(Challenge) Format as a JSON list of strings the records starting with the line containing "This screenshot has height=812, width=1460." and going on through the line containing "Action: (x=53, y=308)", one string per line, with blank lines left out.

(Data for locating visible targets)
§

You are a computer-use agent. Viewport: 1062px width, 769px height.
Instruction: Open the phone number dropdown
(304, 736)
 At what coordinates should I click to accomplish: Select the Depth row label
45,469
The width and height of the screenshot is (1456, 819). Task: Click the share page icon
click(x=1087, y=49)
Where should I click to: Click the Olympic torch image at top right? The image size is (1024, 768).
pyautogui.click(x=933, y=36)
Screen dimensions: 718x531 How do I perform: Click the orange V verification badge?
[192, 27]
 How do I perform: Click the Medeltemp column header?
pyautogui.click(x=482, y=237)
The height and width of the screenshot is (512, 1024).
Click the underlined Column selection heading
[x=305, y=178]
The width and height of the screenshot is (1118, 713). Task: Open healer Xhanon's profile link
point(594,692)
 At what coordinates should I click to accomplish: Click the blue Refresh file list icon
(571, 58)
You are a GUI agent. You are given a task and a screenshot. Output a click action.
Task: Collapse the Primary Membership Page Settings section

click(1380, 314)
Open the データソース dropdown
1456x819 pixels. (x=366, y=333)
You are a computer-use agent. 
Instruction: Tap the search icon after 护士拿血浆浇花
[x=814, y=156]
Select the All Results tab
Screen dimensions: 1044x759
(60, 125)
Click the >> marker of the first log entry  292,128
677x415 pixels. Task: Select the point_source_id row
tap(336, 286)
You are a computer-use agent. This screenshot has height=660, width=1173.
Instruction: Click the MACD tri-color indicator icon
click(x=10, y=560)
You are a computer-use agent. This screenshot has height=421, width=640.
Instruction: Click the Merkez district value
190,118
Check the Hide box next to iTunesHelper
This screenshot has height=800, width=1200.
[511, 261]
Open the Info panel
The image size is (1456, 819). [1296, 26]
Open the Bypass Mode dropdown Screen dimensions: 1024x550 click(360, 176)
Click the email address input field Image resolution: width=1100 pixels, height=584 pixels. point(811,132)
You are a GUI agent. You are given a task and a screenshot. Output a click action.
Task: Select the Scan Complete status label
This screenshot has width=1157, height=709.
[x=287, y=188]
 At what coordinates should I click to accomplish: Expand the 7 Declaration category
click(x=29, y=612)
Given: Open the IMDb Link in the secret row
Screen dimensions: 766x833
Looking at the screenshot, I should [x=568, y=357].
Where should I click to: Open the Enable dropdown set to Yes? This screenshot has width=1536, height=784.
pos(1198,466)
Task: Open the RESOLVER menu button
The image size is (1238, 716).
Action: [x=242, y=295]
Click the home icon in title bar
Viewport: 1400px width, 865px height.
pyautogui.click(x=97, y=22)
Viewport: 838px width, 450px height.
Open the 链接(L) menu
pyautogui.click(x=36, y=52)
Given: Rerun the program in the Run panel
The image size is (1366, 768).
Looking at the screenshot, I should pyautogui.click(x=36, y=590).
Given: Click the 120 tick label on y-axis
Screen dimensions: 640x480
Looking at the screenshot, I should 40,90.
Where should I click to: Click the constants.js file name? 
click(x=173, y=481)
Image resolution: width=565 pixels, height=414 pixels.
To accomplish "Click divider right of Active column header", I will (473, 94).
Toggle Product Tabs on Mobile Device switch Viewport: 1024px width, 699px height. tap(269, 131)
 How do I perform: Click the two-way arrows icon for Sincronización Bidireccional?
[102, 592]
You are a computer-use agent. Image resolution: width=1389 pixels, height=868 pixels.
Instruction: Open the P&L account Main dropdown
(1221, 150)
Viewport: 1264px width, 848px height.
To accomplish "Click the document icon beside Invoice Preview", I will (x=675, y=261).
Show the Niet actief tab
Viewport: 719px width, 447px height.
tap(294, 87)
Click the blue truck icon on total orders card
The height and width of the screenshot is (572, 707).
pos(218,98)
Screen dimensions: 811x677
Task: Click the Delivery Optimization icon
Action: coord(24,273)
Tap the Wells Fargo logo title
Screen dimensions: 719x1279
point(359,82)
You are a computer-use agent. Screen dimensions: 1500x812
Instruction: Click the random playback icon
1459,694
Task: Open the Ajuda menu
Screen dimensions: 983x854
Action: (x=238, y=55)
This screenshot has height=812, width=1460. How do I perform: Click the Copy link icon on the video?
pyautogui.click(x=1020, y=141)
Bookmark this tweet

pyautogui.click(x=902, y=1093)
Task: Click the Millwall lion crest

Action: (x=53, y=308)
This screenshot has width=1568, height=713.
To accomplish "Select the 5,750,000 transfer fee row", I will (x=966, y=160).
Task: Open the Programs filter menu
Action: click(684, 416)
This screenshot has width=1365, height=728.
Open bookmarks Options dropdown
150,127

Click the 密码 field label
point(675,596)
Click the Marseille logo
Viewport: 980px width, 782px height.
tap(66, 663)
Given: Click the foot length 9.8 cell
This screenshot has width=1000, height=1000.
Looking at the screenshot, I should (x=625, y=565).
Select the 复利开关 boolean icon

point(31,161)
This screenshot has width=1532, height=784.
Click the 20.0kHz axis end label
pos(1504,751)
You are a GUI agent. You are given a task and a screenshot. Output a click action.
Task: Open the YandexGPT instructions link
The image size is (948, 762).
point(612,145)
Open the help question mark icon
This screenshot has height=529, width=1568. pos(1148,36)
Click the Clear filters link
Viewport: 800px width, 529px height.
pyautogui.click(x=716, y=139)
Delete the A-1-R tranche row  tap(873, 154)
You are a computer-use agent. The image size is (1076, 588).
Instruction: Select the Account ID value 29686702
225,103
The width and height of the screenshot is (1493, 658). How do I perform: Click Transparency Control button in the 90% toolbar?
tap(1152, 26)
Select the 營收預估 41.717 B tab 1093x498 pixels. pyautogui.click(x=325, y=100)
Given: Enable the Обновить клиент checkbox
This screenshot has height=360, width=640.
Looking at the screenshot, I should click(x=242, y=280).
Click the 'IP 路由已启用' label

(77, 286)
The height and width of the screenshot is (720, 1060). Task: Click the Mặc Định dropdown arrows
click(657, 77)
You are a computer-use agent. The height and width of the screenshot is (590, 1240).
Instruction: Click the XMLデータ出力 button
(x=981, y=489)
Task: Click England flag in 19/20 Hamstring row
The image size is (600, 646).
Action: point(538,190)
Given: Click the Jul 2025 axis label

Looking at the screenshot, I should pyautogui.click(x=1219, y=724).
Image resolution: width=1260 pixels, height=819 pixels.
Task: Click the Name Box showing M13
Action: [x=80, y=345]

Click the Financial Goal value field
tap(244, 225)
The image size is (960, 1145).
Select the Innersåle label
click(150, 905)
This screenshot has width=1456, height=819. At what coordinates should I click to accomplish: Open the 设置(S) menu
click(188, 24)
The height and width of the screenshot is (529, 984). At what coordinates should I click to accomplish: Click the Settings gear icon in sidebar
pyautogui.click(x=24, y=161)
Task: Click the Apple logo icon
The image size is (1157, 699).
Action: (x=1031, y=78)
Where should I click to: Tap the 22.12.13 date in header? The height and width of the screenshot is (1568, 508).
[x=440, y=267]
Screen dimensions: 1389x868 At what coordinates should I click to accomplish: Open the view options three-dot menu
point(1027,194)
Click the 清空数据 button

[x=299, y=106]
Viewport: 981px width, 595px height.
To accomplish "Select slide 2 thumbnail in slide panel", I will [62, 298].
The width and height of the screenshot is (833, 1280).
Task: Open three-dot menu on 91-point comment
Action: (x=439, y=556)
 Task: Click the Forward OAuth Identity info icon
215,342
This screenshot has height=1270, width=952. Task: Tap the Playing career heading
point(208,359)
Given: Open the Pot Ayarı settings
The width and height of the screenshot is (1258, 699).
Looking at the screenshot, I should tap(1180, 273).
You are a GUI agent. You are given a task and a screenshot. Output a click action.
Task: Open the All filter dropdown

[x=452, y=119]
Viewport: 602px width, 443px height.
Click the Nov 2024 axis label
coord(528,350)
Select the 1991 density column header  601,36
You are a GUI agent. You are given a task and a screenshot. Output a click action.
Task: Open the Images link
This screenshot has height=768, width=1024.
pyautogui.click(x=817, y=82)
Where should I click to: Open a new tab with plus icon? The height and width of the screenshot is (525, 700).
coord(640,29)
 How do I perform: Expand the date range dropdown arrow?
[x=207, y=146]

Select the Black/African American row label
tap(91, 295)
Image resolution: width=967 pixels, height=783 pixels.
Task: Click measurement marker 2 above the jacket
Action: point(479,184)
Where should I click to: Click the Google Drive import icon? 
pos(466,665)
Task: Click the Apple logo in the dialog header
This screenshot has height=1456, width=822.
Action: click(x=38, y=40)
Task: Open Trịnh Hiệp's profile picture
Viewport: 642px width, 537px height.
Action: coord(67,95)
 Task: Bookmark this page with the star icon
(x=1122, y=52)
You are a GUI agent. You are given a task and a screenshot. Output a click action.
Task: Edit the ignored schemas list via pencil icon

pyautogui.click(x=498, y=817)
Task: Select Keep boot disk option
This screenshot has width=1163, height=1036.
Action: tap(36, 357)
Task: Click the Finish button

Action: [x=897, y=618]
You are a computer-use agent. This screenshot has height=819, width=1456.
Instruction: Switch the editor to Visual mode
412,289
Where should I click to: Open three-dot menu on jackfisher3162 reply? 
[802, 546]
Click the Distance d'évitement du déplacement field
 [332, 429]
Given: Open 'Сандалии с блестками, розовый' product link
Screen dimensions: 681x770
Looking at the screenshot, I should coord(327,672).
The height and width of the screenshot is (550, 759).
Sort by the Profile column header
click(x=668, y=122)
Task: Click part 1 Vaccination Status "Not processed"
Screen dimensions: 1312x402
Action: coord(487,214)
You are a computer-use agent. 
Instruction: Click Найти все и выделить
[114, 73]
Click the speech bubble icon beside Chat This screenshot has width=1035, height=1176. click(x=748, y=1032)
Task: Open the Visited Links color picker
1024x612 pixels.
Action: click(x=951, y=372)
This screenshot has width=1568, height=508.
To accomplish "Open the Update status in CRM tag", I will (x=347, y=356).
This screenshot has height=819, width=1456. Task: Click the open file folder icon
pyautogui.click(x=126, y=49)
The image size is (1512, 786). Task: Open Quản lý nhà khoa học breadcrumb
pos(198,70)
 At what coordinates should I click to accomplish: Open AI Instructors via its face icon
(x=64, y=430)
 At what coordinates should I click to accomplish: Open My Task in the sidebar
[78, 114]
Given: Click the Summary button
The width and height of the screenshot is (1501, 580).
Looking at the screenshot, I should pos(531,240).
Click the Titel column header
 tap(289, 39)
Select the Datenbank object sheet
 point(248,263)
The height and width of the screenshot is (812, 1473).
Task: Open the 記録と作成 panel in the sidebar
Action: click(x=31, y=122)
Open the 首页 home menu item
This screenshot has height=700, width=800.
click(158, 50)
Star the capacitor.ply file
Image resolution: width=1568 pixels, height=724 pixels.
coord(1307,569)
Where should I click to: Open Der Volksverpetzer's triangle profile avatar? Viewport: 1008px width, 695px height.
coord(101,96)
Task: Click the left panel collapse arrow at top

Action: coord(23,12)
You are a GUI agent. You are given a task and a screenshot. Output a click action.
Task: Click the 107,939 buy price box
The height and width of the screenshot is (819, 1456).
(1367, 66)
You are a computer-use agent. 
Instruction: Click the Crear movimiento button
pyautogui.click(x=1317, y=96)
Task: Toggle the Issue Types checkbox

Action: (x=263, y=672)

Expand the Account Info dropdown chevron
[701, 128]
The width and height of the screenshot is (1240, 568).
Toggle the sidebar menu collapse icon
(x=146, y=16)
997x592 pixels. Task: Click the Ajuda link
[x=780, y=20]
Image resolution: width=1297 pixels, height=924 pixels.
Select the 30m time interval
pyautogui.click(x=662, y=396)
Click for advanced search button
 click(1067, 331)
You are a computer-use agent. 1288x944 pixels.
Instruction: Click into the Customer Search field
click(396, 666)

§

(Output for this exercise)
[
  "This screenshot has height=812, width=1460. How do I perform: Click the Copy link icon on the video?",
  "pyautogui.click(x=1020, y=141)",
  "Bookmark this tweet",
  "pyautogui.click(x=902, y=1093)",
  "Task: Click the Millwall lion crest",
  "Action: (x=53, y=308)"
]